→ Task objective: The output should be exactly the lines from the one containing "Given: Open the 10%" through the last line of the records, and only those.

[[ Exercise inputs, beginning ]]

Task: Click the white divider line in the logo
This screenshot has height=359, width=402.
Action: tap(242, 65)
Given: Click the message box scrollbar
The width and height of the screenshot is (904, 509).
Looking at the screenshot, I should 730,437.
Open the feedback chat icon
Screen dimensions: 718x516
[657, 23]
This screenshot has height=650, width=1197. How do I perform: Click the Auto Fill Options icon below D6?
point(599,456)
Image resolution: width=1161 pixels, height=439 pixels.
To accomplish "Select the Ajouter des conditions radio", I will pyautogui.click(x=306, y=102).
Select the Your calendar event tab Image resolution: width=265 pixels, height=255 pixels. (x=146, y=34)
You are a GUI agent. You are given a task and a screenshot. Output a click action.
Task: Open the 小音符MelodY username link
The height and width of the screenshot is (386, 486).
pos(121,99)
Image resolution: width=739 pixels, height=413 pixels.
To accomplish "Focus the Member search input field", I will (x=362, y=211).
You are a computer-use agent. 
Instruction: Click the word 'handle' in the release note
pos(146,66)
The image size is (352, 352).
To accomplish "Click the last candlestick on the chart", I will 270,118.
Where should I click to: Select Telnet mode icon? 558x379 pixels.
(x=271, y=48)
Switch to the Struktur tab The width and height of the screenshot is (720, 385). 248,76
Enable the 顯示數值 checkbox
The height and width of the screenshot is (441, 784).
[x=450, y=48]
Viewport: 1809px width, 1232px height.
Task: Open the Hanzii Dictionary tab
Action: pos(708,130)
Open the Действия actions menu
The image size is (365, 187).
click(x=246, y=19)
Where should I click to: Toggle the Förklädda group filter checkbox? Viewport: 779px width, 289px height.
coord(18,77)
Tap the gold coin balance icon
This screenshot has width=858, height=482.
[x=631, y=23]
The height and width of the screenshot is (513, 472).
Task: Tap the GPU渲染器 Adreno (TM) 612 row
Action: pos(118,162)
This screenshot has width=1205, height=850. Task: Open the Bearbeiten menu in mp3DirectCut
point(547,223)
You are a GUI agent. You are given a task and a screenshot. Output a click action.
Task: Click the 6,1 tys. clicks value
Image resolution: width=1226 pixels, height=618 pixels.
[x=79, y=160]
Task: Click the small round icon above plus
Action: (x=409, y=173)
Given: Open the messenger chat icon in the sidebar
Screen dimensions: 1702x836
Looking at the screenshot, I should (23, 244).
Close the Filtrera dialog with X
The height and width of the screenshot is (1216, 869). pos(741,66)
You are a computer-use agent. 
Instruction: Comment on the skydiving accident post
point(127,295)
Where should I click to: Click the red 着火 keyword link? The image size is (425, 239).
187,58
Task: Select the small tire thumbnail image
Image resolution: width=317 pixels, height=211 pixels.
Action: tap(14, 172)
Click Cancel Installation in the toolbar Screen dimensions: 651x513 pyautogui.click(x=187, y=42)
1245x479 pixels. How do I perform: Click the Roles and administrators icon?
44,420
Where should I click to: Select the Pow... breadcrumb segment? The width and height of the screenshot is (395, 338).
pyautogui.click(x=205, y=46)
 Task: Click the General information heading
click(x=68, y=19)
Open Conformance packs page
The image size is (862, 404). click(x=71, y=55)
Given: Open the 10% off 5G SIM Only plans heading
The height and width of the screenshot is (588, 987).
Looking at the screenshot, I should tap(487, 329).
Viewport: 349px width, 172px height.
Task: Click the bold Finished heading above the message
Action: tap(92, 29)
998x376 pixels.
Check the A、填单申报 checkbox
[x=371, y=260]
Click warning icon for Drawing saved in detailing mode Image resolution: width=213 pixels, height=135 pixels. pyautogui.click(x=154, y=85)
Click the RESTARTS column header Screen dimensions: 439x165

[[ Exercise inputs, end ]]

→ Answer to this exercise:
Given: Open the 10% off 5G SIM Only plans heading
The height and width of the screenshot is (588, 987).
Looking at the screenshot, I should tap(487, 329).
Viewport: 349px width, 172px height.
Task: Click the bold Finished heading above the message
Action: tap(92, 29)
998x376 pixels.
Check the A、填单申报 checkbox
[x=371, y=260]
Click warning icon for Drawing saved in detailing mode Image resolution: width=213 pixels, height=135 pixels. pyautogui.click(x=154, y=85)
Click the RESTARTS column header Screen dimensions: 439x165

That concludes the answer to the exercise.